Adhésion de la Palestine à la CPI: un pari risqué?

La guerre à Gaza cet été a fait plus de 2 200 morts côté palestinien. Et des soldats, des officiers de l’armée ou même des dirigeants politiques israéliens pourraient être inquiétés par la CPI.
La guerre à Gaza cet été a fait plus de 2 200 morts côté palestinien.

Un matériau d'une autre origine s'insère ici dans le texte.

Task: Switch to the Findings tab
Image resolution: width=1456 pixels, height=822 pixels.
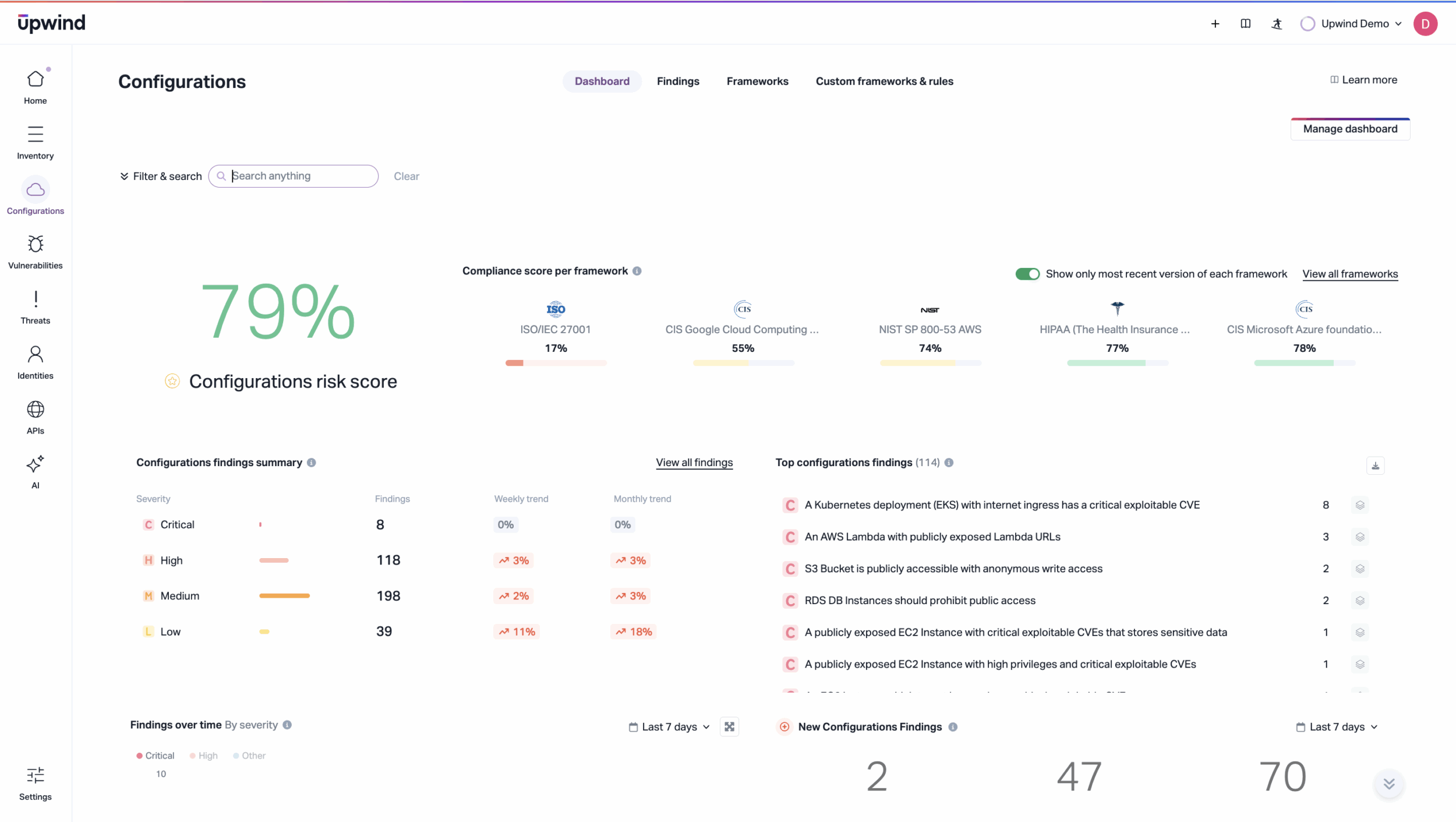Action: click(x=678, y=82)
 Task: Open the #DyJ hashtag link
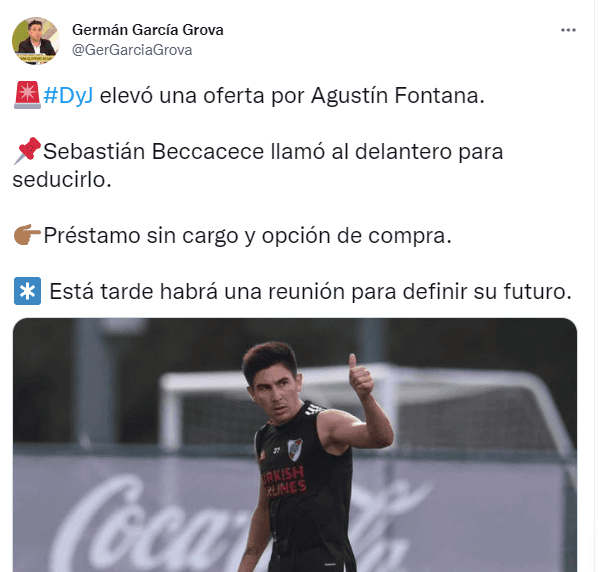[x=68, y=95]
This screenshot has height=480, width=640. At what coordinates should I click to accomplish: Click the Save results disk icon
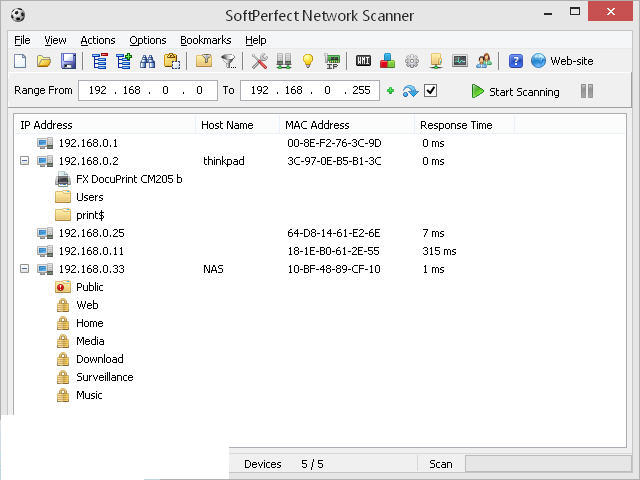pyautogui.click(x=68, y=61)
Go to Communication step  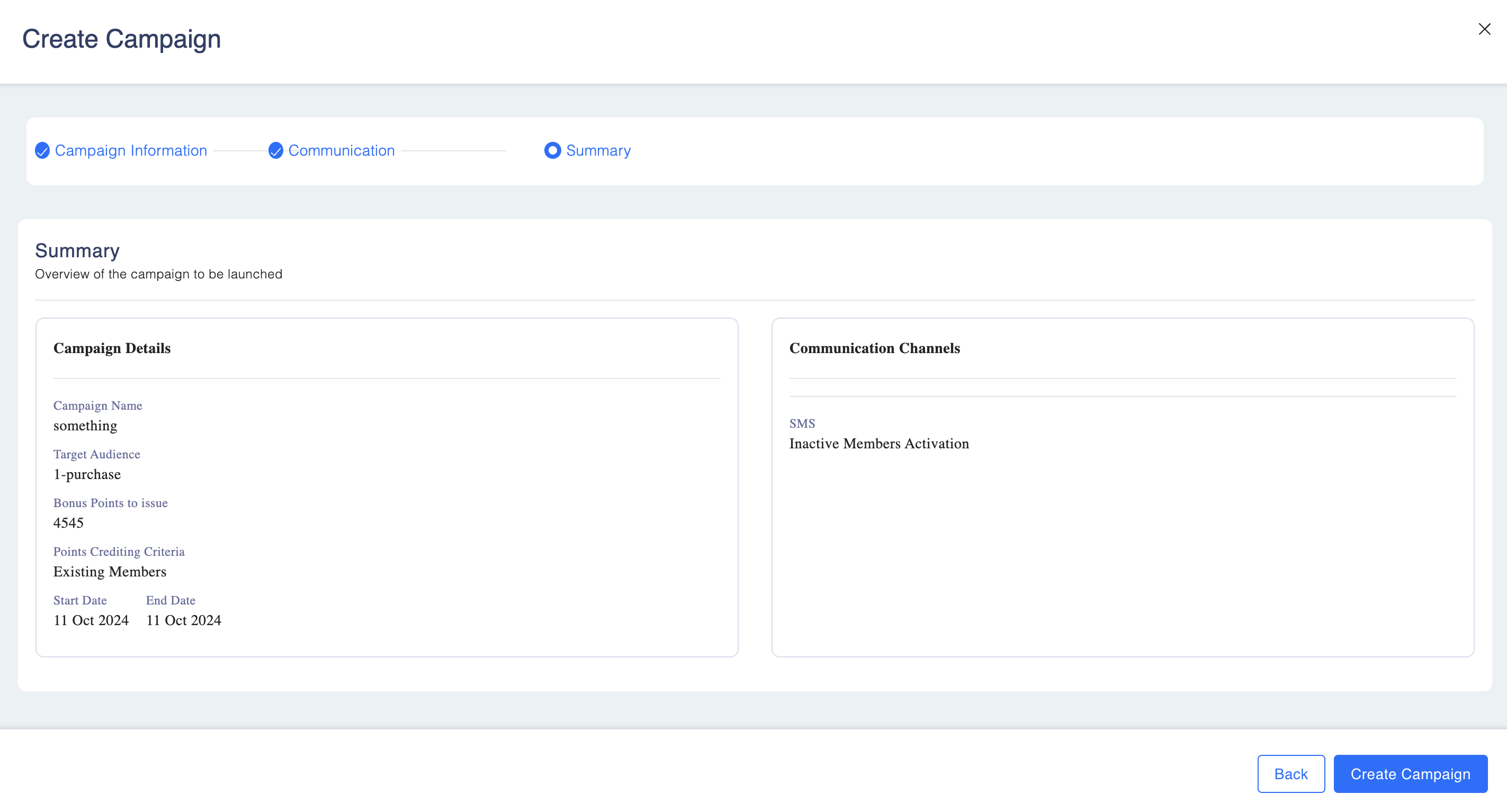tap(341, 151)

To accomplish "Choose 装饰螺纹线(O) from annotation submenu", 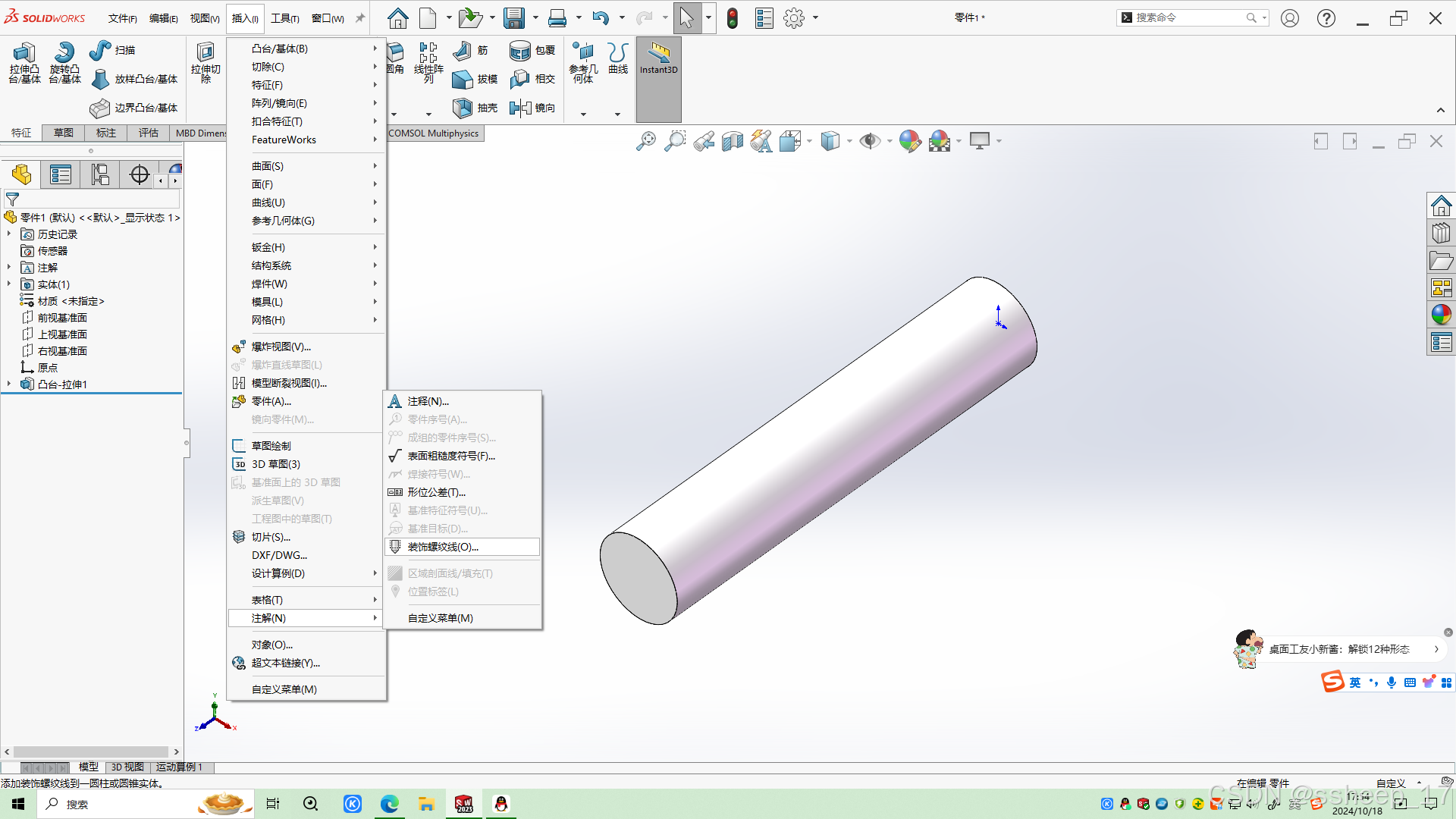I will [443, 547].
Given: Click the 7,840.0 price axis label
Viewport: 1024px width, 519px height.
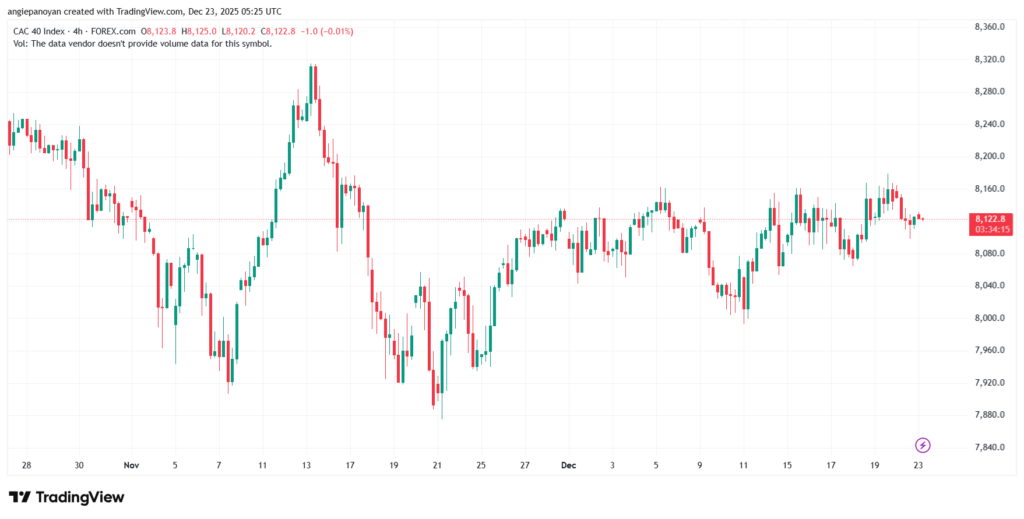Looking at the screenshot, I should click(x=988, y=447).
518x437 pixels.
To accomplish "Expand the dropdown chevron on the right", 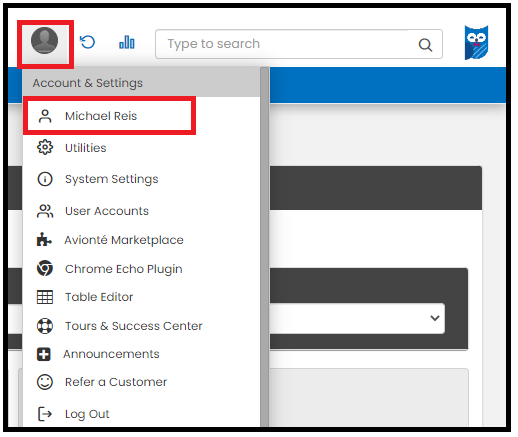I will coord(435,319).
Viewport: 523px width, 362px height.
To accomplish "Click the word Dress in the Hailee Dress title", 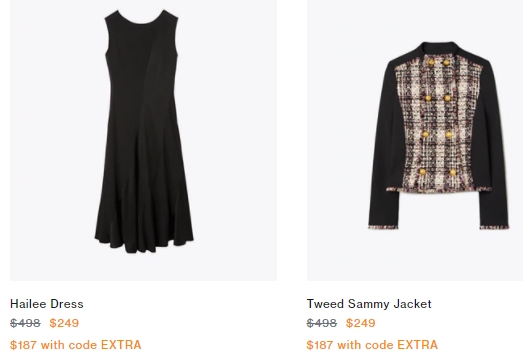I will [x=67, y=304].
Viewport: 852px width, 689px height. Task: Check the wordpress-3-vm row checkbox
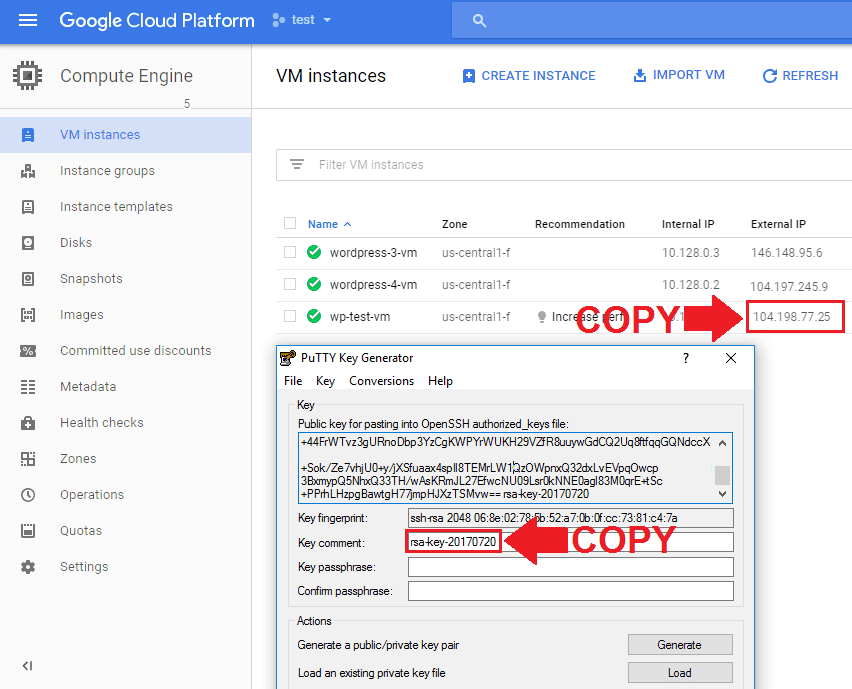[x=290, y=252]
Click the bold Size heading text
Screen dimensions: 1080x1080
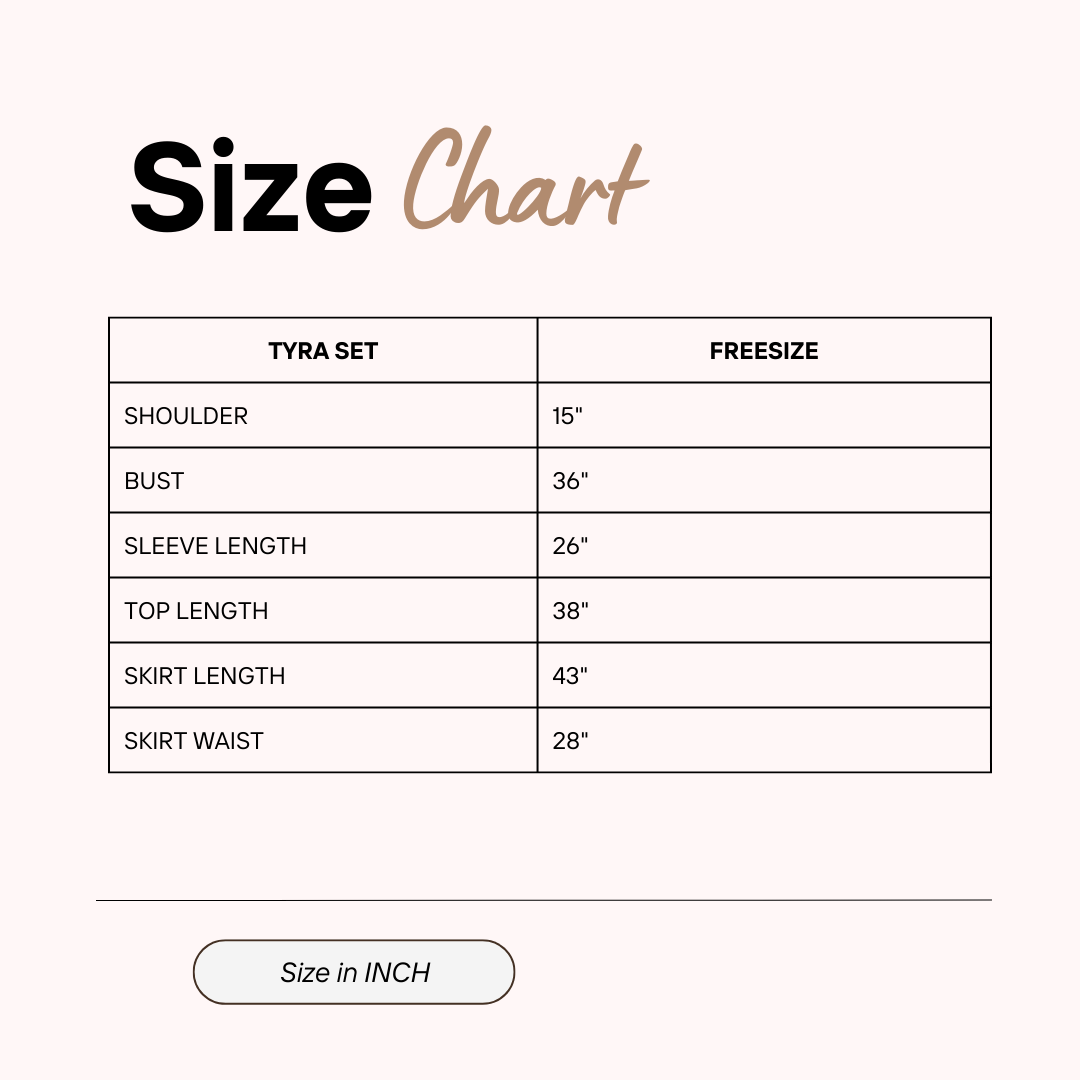coord(251,186)
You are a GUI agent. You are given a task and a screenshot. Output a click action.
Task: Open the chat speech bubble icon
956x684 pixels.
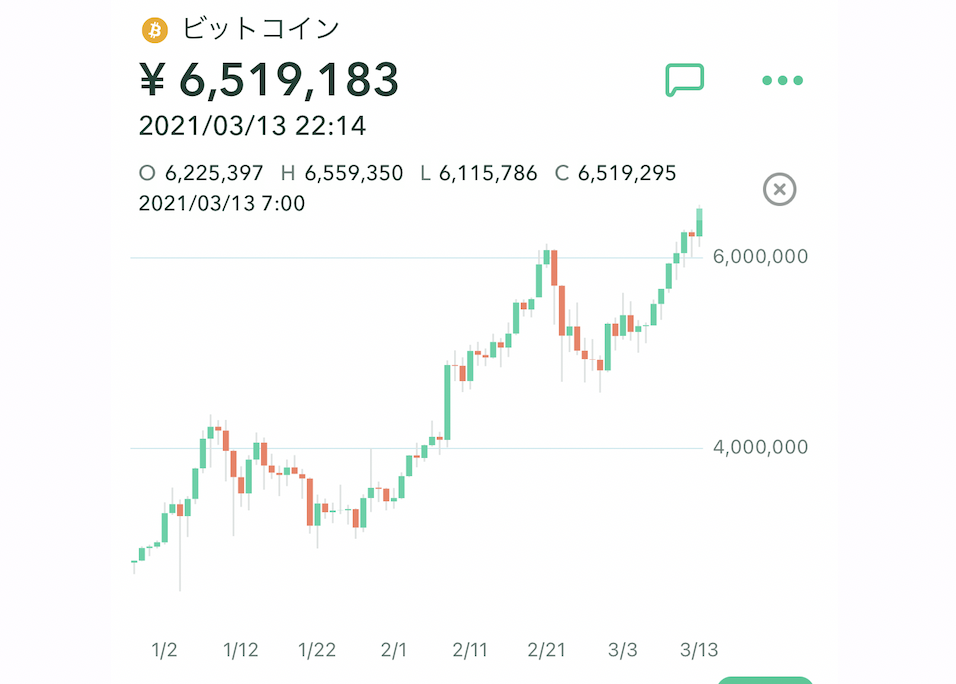(684, 80)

Et des soldats, des officiers de l’armée ou même des dirigeants politiques israéliens pourraient être inquiétés par la CPI. REUTERS/Ibraheem Abu Mustafa

Dans Appels sur l’actualité, des auditeurs s’interrogent sur la demande d’adhésion de l’Autorité palestinienne à la Cour pénale internationale. Le 30 décembre, le Conseil de sécurité de l’ONU a voté contre la résolution palestinienne qui prévoyait la conclusion d’une résolution d’un accord de paix avec Israël d’ici un an et un retrait des territoires occupés d’ici 2017. Les Etats-Unis n’ont pas eu besoin de sortir leur veto, puisque le vote de la résolution palestinienne s’est joué aux voix (trois voix pour, deux voix contre et cinq abstentions). Immédiatement après ce rejet, l’Autorité palestinienne a ainsi déposé une demande d’adhésion à la CPI, acceptée le 7 janvier par Ban Ki-moon. Cette décision va permettre à la CPI d'enquêter à partir du 1er avril sur les allégations de crimes commis dans les Territoires palestiniens.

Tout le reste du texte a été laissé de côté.